Start of Passage given

Saturday, August 20, 2011

The Devil envies Texas.

This coming Tuesday will be a momentous occasion.  On, Tuesday, August 23rd, Austin will break it's record for consecutive days over 100 degrees.  The temperature is too damned high.

The last few days I have not been working-my last day at the Rides was quiet and reflective-but instead I've been trying to pack our lives up into categories, sections of time, seasons.  It is difficult, for instance, to predict what we will need for the dog days of Summer in Oklahoma, then the beginning of Fall in eternally chilly San Francisco, and finally two years of service in Jordan.  Not to mention that from Oklahoma to California and back to Austin we will be flying, and want to avoid checked baggage costs and that the Peace Corps limits our checked baggage to two bags each, weighing a total of 80lbs with each bag not to exceed 50lbs.  It can make one's head swim.

End of Passage given
Start of Rows

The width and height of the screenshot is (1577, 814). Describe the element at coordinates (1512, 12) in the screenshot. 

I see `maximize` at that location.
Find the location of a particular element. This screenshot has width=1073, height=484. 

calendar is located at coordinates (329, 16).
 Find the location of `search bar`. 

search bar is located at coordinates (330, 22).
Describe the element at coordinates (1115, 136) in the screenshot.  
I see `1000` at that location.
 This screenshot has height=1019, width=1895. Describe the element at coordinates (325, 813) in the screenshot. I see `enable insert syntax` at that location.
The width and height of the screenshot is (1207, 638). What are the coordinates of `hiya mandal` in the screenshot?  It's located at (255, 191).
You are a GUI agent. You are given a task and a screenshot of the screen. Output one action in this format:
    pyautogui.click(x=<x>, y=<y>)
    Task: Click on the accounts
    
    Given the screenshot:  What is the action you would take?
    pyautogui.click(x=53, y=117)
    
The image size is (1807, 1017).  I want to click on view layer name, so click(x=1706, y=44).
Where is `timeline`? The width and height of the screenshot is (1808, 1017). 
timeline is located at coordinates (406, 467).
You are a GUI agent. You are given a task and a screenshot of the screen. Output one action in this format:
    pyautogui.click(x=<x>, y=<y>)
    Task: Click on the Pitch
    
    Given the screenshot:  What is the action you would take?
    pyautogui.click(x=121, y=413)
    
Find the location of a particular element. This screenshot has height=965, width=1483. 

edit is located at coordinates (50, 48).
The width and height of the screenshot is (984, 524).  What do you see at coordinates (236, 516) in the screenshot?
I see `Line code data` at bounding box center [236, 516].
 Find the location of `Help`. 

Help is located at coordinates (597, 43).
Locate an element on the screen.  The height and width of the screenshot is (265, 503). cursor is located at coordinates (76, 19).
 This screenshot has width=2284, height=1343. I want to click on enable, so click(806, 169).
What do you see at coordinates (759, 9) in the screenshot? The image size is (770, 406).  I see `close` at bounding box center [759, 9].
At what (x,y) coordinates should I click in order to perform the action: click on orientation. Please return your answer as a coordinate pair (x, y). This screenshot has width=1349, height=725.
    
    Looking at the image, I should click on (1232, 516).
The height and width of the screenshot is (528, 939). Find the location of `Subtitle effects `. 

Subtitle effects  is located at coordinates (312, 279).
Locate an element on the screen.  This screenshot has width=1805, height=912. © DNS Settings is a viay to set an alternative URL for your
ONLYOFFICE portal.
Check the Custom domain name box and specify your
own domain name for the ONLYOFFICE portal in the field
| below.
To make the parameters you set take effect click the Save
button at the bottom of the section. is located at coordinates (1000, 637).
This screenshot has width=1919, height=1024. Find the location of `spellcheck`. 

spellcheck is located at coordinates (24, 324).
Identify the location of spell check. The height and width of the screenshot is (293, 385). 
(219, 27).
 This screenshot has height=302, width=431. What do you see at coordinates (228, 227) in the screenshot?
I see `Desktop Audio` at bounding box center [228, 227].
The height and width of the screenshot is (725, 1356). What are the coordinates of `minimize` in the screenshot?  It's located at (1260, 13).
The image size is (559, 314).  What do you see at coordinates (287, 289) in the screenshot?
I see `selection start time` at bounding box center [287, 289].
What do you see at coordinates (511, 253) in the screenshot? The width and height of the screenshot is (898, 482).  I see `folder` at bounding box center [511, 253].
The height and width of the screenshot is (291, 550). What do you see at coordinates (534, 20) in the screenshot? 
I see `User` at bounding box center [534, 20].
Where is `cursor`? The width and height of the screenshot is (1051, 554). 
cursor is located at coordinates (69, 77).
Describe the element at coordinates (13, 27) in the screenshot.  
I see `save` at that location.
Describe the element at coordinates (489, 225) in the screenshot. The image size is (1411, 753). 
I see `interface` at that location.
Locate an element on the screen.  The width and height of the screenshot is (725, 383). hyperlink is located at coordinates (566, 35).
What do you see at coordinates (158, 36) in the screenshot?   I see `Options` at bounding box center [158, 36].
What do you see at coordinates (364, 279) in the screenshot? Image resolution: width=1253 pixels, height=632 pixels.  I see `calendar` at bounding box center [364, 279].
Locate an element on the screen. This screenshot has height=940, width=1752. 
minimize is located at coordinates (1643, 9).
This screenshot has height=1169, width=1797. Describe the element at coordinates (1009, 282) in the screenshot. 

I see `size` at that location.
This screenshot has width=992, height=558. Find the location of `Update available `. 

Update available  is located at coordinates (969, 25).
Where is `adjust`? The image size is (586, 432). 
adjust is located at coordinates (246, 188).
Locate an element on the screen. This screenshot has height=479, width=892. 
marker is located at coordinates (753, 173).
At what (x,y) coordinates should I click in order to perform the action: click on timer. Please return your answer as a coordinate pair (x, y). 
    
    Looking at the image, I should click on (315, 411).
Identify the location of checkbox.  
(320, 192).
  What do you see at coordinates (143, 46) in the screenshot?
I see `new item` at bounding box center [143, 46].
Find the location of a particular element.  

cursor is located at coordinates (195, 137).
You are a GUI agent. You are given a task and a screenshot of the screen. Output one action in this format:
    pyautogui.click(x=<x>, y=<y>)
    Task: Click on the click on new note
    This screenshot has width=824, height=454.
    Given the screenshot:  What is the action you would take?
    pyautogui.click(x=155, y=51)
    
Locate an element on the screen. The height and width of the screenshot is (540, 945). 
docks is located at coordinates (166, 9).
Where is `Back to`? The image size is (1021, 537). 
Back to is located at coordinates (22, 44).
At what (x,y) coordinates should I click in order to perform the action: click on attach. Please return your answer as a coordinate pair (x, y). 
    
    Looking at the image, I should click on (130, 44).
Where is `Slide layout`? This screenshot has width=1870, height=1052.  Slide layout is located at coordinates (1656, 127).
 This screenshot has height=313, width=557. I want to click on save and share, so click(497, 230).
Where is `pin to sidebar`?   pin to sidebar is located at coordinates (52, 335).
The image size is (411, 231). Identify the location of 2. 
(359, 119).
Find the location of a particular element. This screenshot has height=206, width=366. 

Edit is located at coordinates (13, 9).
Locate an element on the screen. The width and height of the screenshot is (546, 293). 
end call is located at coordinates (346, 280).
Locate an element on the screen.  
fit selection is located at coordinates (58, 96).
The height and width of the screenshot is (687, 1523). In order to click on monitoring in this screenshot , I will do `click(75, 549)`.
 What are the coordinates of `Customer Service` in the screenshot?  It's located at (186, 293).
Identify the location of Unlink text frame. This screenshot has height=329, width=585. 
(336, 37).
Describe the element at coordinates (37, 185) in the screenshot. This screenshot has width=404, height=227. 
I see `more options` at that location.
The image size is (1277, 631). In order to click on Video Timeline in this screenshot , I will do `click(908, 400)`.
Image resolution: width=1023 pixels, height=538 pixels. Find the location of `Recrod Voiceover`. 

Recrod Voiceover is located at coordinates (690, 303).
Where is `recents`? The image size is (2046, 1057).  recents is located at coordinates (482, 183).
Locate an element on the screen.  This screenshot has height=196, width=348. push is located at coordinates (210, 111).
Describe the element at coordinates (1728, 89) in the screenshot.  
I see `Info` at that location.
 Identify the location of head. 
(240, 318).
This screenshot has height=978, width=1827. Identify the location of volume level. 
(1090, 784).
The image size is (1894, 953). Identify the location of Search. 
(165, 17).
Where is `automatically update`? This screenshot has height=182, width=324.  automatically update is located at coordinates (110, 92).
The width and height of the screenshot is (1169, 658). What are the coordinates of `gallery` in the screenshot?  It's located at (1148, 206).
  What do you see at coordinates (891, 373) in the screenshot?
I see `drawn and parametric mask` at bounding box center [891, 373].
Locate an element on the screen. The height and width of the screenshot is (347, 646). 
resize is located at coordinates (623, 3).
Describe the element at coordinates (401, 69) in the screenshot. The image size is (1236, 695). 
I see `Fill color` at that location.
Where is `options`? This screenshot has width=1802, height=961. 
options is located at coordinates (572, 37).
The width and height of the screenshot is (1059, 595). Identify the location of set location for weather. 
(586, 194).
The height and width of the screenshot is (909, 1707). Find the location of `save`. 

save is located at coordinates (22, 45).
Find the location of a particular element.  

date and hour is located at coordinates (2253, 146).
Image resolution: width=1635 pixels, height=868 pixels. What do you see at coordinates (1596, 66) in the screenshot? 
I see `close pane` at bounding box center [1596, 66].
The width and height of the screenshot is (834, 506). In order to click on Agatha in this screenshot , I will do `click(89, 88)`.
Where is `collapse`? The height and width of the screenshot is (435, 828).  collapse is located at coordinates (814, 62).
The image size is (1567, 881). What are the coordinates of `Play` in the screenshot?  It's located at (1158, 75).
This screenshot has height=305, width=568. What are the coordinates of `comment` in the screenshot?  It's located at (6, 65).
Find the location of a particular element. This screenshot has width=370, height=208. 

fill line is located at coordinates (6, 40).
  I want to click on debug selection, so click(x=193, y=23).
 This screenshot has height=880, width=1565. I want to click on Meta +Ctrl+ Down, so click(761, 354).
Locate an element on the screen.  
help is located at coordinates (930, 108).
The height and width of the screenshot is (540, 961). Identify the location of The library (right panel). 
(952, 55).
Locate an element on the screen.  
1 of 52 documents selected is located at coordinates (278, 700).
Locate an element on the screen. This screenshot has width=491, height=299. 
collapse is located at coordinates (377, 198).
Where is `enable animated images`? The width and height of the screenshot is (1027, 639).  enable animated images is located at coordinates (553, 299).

End of Rows

Required actions →
a: According to the passage, what baggage limit does the Peace Corps set for each person?
b: Repeat the rows without any changes, everything from the line containing "The height and width of the screenshot is (909, 1707)." down to the line containing "date and hour".

Complete answers →
a: Two checked bags each, weighing 80 lbs in total, with no bag over 50 lbs.

b:
The height and width of the screenshot is (909, 1707). Find the location of `save`. 

save is located at coordinates (22, 45).
Find the location of a particular element.  

date and hour is located at coordinates (2253, 146).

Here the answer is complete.